The group has urged Pakistan and Taliban to prevent loss of civilian life.

Islamabad: Human rights group Amnesty International said on Thursday that nearly four million people are effectively living under Taliban rule in northwest Pakistan and have been abandoned by the government.

The 130-page report entitled `As if Hell Fell on Me: The Human Rights Crisis in Northwest Pakistan` is likely to ruffle Pakistani officials who believe they made great strides last year in regaining ground from the Taliban.

The London-based organisation said there were credible reports that at least 1,300 civilians were killed during fighting in the northwest in 2009. There has been little official word on civilians hurt in anti-Taliban campaigns.

"Nearly four million people are effectively living under the Taliban in northwest Pakistan without rule of law and effectively abandoned by the Pakistani government," said Amnesty`s acting head, Claudio Cordone.

The group called the Federally Administered Tribal Areas (FATA) a "human rights free zone" and said more than one million displaced people were "in desperate need of aid".

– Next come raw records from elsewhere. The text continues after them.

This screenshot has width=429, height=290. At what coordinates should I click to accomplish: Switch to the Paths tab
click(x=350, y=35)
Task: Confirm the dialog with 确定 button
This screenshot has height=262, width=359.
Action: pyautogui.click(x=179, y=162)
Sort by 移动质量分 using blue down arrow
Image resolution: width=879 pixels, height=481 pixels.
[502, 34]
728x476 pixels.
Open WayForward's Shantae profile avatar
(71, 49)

It urged Pakistan and the Taliban to prevent loss of civilian life and allow unfettered aid workers` access to provide food, shelter and medical supplies to the injured and displaced.

"We have an historic opportunity regarding FATA right now," Amnesty`s Asia-Pacific director Sam Zarifi said.

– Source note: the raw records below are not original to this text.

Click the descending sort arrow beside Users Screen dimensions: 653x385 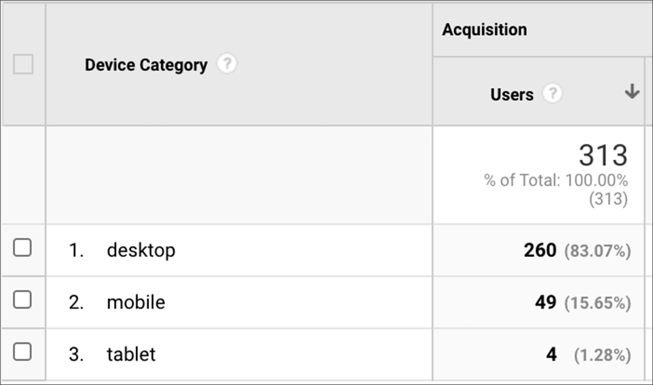(632, 93)
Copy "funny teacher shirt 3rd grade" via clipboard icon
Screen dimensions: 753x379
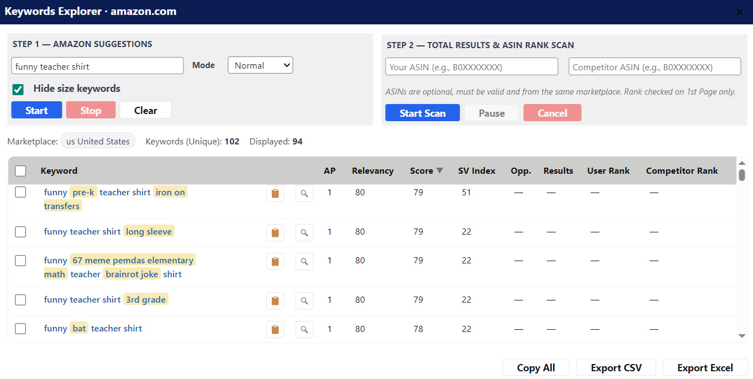coord(275,300)
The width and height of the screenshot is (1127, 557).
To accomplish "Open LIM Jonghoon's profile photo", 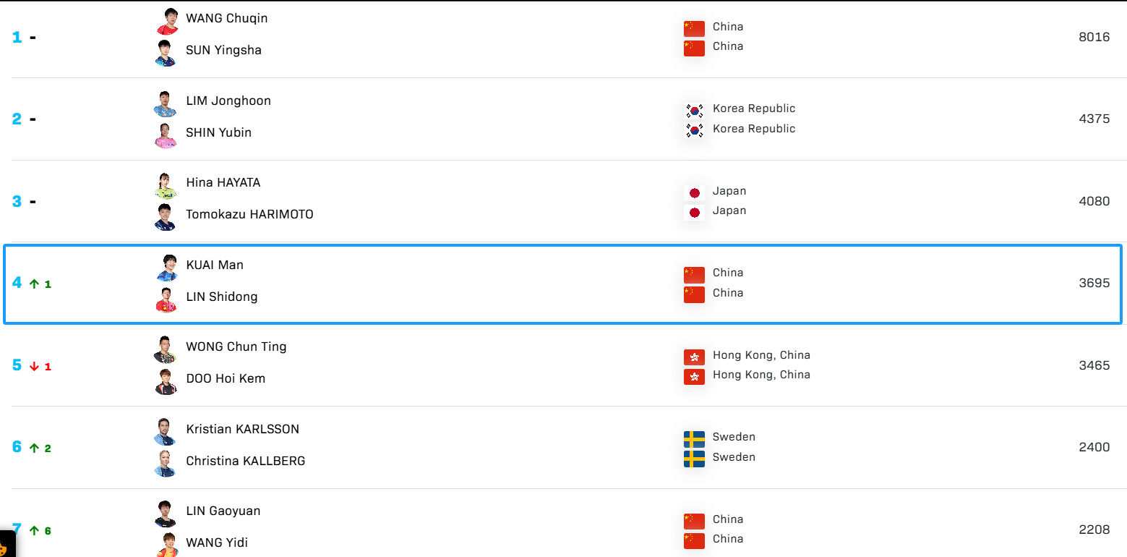I will point(166,103).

The international community has put up donor funds and Pakistani troops are operating in an "unprecedented" six of the seven tribal agencies, he said.

"The old tribal order has been hugely disrupted by the Taliban and we have a civilian government in Pakistan that has talked about short and medium-term reform. There is an opportunity to do something about the people of FATA."

The British colonial-era law governing FATA denies residents basic rights and protections, including their rights to political representation, judicial appeal and freedom from collective punishment.

"The Pakistani government has to follow through on its promises to bring the region out of this human rights black hole and place the people of FATA under the protection of the law and constitution of Pakistan," said Cordone.

Amnesty, which based its report on nearly 300 interviews with residents in the northwest, accused Pakistan of launching "heavy handed" operations, including "indiscriminate or disproportionate attacks".

It said the Taliban were guilty of systematic abuses, killing those who challenge their authority and imposing their rule through torture and other ill-treatment, targeting women, teachers, aid workers and political activists.

Insurgents increased the likelihood of civilian casualties by dispersing themselves in communities and blocking roads to prevent villagers from escaping "heavy bombardment by government forces".

But a Pakistani security official challenged Amnesty to visit Swat, where commanders say a decisive battle last year returned much of the northwest valley to relative normality after a two-year uprising.

Significant territory that fell to the Taliban had been regained and urgent efforts were being made to stabilise the areas allowing the displaced to return as soon as it was safe, the official said.